Nikola Jelišić

Personal information
- Date of birth: 29 December 1994 (age 30)
- Place of birth: Munich, Germany
- Height: 1.78 m (5 ft 10 in)
- Position: Midfielder

Youth career
- SV Planegg
- 0000–2011: 1860 Munich
- 2011–2013: Bayern Munich

Senior career*
- Years: Team / Apps / (Gls)
- 2012–2015: Bayern Munich II / 39 / (3)
- 2016: BV Cloppenburg / 10 / (1)
- 2016–2019: 1. FC Schweinfurt / 75 / (6)
- 2019–2020: Blau-Weiß Linz / 8 / (2)
- 2020–2022: FC Pipinsried / 44 / (2)

International career
- 2015: Bosnia and Herzegovina U21 / 4 / (1)

Managerial career
- 2022: FC Pipinsried

= Nikola Jelišić =

Bosnian-German footballer

Nikola Jelišić (born 29 December 1994) is a Bosnian-German former professional footballer.

==Club career==
Jelišić made his professional debut for Blau-Weiß Linz in the Austrian 2. Liga on 16 August 2019, coming on as a substitute in the 72nd minute for Aleksandar Kostić against Austria Wien II. Seven minutes later, he assisted Martin Kreuzriegler's headed goal to secure a 4–3 home win for Blau-Weiß Linz.

==International career==
Jelišić received citizenship for Bosnia and Herzegovina in 2015 from the Council of Ministers, and was therefore eligible to represent the country internationally.

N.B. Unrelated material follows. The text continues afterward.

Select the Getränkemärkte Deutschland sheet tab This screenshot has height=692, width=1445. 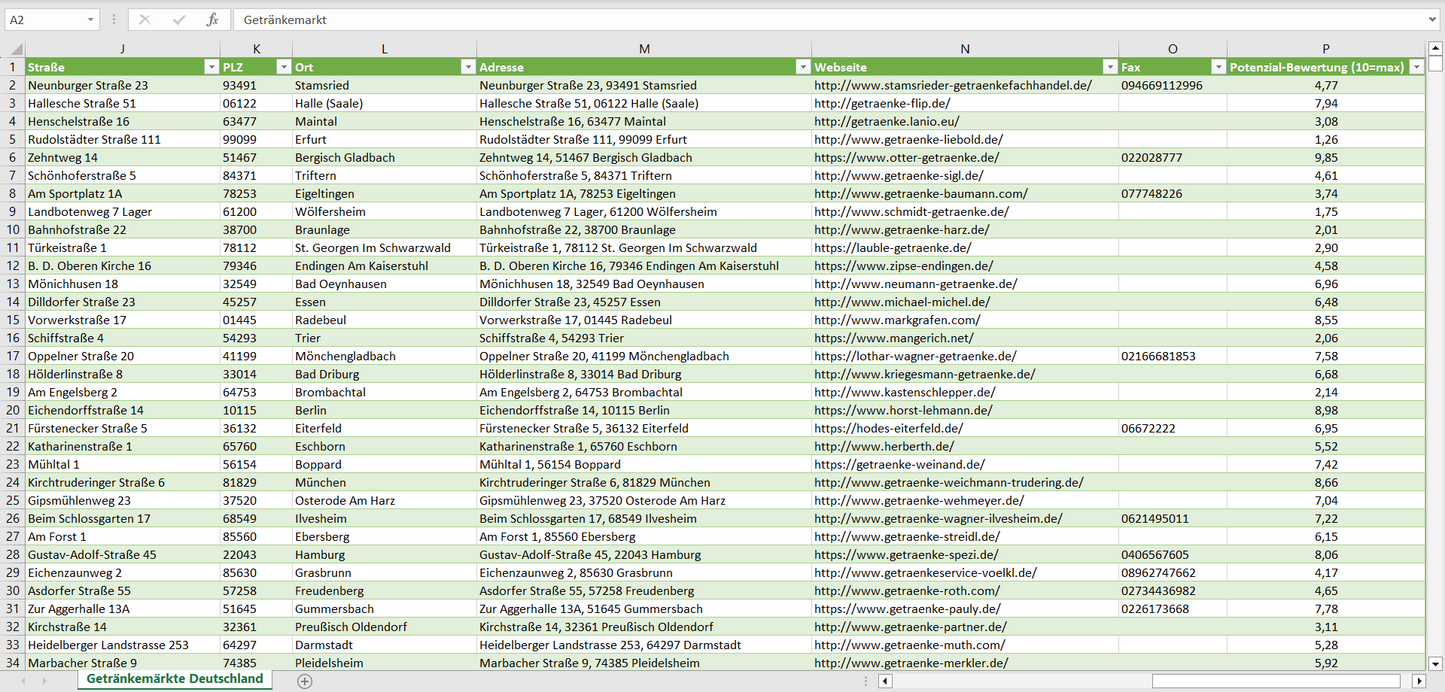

He made four appearances for the under-21 national team in 2015, and scored one goal.

==Managerial career==
On 11 October 2022, Jelišić was appointed new head coach of FC Pipinsried after former coach Miljan Prijovic was dismissed. He also continued as a player of the club.

==Personal life==
Jelišić's younger brother, Daniel, is also a footballer.